DIRECTIONS:
Please give each line of the data below as a JSON list of strings, one string per line, and leave out the blank lines.

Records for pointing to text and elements

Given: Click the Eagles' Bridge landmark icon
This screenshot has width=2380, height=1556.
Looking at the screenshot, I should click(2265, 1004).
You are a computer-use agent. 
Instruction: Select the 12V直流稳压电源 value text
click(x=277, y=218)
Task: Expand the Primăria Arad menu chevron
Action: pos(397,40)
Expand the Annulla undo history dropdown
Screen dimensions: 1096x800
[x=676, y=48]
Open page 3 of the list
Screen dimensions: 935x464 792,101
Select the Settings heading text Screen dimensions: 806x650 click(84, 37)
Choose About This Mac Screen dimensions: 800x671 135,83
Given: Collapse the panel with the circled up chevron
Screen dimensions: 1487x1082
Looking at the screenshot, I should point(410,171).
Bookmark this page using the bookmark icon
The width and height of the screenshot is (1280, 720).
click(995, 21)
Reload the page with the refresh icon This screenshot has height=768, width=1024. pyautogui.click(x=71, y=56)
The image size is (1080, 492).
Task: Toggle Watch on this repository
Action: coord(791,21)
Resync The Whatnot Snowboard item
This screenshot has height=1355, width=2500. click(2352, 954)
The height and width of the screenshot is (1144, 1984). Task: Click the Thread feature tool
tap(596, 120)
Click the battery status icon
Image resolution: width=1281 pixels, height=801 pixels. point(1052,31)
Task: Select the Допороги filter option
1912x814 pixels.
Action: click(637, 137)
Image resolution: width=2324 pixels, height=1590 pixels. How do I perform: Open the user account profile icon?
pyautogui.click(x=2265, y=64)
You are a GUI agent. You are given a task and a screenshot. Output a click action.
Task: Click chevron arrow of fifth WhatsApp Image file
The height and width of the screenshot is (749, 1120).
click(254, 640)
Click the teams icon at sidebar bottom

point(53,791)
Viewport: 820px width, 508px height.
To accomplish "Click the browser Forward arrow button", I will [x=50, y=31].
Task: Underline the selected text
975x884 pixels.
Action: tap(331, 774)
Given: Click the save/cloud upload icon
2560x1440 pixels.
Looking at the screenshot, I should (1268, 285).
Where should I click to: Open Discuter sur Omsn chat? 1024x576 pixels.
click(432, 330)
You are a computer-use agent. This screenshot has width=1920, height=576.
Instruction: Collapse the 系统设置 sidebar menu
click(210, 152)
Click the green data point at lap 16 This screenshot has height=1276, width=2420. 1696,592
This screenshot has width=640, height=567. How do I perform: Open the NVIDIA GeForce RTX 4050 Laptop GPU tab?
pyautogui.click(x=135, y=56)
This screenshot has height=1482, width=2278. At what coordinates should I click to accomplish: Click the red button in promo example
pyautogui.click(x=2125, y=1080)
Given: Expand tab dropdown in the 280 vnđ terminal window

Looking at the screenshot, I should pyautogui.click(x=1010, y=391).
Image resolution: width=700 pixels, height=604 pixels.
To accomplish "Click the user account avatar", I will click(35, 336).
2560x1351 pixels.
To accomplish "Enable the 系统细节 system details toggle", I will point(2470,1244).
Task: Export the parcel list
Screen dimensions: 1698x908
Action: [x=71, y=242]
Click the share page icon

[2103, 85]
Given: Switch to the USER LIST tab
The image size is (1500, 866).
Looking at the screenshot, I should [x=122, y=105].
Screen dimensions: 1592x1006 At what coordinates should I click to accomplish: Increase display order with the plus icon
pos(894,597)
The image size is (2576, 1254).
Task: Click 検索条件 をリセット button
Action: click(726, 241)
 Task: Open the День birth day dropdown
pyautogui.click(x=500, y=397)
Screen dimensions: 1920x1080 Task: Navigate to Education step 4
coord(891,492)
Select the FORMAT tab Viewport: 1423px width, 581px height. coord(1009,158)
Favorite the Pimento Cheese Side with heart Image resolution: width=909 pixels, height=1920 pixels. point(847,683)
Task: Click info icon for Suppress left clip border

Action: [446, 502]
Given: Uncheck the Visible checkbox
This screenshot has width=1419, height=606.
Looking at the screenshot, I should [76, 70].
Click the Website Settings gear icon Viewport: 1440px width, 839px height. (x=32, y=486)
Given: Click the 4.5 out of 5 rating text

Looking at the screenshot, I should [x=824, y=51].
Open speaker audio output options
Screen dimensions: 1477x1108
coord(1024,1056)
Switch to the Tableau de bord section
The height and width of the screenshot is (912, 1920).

EXERCISE OUTPUT:
[
  "Given: Click the Eagles' Bridge landmark icon",
  "This screenshot has width=2380, height=1556.",
  "Looking at the screenshot, I should click(2265, 1004).",
  "You are a computer-use agent. ",
  "Instruction: Select the 12V直流稳压电源 value text",
  "click(x=277, y=218)",
  "Task: Expand the Primăria Arad menu chevron",
  "Action: pos(397,40)",
  "Expand the Annulla undo history dropdown",
  "Screen dimensions: 1096x800",
  "[x=676, y=48]",
  "Open page 3 of the list",
  "Screen dimensions: 935x464 792,101",
  "Select the Settings heading text Screen dimensions: 806x650 click(84, 37)",
  "Choose About This Mac Screen dimensions: 800x671 135,83",
  "Given: Collapse the panel with the circled up chevron",
  "Screen dimensions: 1487x1082",
  "Looking at the screenshot, I should point(410,171).",
  "Bookmark this page using the bookmark icon",
  "The width and height of the screenshot is (1280, 720).",
  "click(995, 21)",
  "Reload the page with the refresh icon This screenshot has height=768, width=1024. pyautogui.click(x=71, y=56)",
  "The image size is (1080, 492).",
  "Task: Toggle Watch on this repository",
  "Action: coord(791,21)",
  "Resync The Whatnot Snowboard item",
  "This screenshot has height=1355, width=2500. click(2352, 954)",
  "The height and width of the screenshot is (1144, 1984). Task: Click the Thread feature tool",
  "tap(596, 120)",
  "Click the battery status icon",
  "Image resolution: width=1281 pixels, height=801 pixels. point(1052,31)",
  "Task: Select the Допороги filter option",
  "1912x814 pixels.",
  "Action: click(637, 137)",
  "Image resolution: width=2324 pixels, height=1590 pixels. How do I perform: Open the user account profile icon?",
  "pyautogui.click(x=2265, y=64)",
  "You are a GUI agent. You are given a task and a screenshot. Output a click action.",
  "Task: Click chevron arrow of fifth WhatsApp Image file",
  "The height and width of the screenshot is (749, 1120).",
  "click(254, 640)",
  "Click the teams icon at sidebar bottom",
  "point(53,791)",
  "Viewport: 820px width, 508px height.",
  "To accomplish \"Click the browser Forward arrow button\", I will [x=50, y=31].",
  "Task: Underline the selected text",
  "975x884 pixels.",
  "Action: tap(331, 774)",
  "Given: Click the save/cloud upload icon",
  "2560x1440 pixels.",
  "Looking at the screenshot, I should (1268, 285).",
  "Where should I click to: Open Discuter sur Omsn chat? 1024x576 pixels.",
  "click(432, 330)",
  "You are a computer-use agent. This screenshot has width=1920, height=576.",
  "Instruction: Collapse the 系统设置 sidebar menu",
  "click(210, 152)",
  "Click the green data point at lap 16 This screenshot has height=1276, width=2420. 1696,592",
  "This screenshot has width=640, height=567. How do I perform: Open the NVIDIA GeForce RTX 4050 Laptop GPU tab?",
  "pyautogui.click(x=135, y=56)",
  "This screenshot has height=1482, width=2278. At what coordinates should I click to accomplish: Click the red button in promo example",
  "pyautogui.click(x=2125, y=1080)",
  "Given: Expand tab dropdown in the 280 vnđ terminal window",
  "Looking at the screenshot, I should pyautogui.click(x=1010, y=391).",
  "Image resolution: width=700 pixels, height=604 pixels.",
  "To accomplish \"Click the user account avatar\", I will click(35, 336).",
  "2560x1351 pixels.",
  "To accomplish \"Enable the 系统细节 system details toggle\", I will point(2470,1244).",
  "Task: Export the parcel list",
  "Screen dimensions: 1698x908",
  "Action: [x=71, y=242]",
  "Click the share page icon",
  "[2103, 85]",
  "Given: Switch to the USER LIST tab",
  "The image size is (1500, 866).",
  "Looking at the screenshot, I should [x=122, y=105].",
  "Screen dimensions: 1592x1006 At what coordinates should I click to accomplish: Increase display order with the plus icon",
  "pos(894,597)",
  "The image size is (2576, 1254).",
  "Task: Click 検索条件 をリセット button",
  "Action: click(726, 241)",
  " Task: Open the День birth day dropdown",
  "pyautogui.click(x=500, y=397)",
  "Screen dimensions: 1920x1080 Task: Navigate to Education step 4",
  "coord(891,492)",
  "Select the FORMAT tab Viewport: 1423px width, 581px height. coord(1009,158)",
  "Favorite the Pimento Cheese Side with heart Image resolution: width=909 pixels, height=1920 pixels. point(847,683)",
  "Task: Click info icon for Suppress left clip border",
  "Action: [446, 502]",
  "Given: Uncheck the Visible checkbox",
  "This screenshot has width=1419, height=606.",
  "Looking at the screenshot, I should [76, 70].",
  "Click the Website Settings gear icon Viewport: 1440px width, 839px height. (x=32, y=486)",
  "Given: Click the 4.5 out of 5 rating text",
  "Looking at the screenshot, I should [x=824, y=51].",
  "Open speaker audio output options",
  "Screen dimensions: 1477x1108",
  "coord(1024,1056)",
  "Switch to the Tableau de bord section",
  "The height and width of the screenshot is (912, 1920)."
]